▸ **HOW TO COMPLETE THIS TASK**
Every line holding the word "computer" should be copied from the material.

********************

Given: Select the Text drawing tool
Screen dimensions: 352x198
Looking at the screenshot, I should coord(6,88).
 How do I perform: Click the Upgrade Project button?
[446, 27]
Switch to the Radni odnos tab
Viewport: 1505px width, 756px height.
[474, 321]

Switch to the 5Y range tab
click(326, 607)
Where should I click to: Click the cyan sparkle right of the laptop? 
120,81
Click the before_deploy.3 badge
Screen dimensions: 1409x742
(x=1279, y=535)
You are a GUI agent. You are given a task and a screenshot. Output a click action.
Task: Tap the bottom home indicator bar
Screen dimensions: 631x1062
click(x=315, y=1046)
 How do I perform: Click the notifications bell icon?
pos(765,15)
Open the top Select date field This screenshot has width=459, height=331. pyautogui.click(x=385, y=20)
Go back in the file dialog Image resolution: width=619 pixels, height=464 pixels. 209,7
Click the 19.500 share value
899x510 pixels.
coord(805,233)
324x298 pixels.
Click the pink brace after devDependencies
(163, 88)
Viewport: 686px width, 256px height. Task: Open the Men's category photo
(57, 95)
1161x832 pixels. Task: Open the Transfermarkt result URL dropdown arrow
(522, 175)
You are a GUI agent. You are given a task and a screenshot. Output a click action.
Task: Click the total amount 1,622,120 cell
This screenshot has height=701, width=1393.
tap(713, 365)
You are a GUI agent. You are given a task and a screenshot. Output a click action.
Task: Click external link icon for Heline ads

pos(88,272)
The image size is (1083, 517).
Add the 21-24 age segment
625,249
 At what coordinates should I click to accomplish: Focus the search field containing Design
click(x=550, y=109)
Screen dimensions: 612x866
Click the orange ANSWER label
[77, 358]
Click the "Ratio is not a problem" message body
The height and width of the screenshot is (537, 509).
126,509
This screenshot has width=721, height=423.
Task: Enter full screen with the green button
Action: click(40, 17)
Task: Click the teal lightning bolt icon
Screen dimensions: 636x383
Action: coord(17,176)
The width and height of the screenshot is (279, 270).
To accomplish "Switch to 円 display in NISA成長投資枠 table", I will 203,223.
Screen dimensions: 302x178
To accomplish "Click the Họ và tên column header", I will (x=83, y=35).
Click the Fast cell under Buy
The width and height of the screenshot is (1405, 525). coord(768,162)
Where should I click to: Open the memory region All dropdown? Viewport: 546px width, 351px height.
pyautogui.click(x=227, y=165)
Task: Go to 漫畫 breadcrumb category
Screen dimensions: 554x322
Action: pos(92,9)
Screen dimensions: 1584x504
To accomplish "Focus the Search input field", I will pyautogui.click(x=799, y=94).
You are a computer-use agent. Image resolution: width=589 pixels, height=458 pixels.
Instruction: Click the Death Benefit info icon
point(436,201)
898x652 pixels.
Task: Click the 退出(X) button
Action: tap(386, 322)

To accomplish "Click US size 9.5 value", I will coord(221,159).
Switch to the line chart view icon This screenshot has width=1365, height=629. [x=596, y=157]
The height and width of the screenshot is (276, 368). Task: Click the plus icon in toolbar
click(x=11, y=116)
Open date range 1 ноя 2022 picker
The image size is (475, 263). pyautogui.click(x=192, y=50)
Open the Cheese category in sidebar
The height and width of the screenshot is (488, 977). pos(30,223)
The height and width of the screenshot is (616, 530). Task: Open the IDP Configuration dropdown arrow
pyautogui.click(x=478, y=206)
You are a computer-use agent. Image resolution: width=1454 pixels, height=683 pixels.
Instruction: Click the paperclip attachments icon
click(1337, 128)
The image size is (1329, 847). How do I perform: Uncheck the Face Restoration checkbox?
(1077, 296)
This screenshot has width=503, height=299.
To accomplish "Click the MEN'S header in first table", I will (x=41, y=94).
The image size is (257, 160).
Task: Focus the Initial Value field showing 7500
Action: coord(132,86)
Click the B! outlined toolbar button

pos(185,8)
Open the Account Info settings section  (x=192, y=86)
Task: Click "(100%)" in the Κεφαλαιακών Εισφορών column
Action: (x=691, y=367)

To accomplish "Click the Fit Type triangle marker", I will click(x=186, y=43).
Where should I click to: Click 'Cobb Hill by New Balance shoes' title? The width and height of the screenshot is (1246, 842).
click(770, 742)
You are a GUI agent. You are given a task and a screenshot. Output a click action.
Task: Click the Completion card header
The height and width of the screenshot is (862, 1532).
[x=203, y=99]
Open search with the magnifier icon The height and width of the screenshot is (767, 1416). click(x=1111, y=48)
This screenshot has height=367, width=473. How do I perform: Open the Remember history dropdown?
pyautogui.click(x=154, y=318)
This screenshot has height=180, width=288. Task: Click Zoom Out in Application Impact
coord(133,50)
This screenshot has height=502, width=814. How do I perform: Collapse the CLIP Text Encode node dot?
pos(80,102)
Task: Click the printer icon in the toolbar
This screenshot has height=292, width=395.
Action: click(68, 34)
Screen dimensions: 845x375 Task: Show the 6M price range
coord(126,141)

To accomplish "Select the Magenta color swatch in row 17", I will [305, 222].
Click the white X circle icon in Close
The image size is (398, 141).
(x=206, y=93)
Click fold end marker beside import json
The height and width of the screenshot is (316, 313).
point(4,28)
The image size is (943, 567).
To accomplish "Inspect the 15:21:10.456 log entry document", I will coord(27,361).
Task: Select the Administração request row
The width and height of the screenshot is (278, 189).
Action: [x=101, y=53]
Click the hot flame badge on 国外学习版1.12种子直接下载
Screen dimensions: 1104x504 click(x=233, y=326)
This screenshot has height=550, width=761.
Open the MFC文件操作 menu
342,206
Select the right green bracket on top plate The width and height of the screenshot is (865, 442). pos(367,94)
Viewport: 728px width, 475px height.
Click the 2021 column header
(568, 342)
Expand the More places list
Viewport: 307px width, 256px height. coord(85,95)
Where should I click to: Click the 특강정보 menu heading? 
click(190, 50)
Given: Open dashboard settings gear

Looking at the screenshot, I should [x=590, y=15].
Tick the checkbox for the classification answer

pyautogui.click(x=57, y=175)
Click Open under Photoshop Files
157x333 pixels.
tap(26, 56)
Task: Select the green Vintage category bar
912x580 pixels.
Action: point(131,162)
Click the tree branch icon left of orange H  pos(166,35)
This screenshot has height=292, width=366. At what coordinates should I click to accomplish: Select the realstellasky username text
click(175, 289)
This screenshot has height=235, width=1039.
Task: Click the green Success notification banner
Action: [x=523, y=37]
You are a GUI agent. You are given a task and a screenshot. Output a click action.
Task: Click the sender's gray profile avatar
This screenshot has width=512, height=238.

********************

▸ **ANSWER FOR THE TASK**
You are a computer-use agent. Image resolution: width=589 pixels, height=458 pixels.
You are a computer-use agent. Image resolution: width=1454 pixels, height=683 pixels.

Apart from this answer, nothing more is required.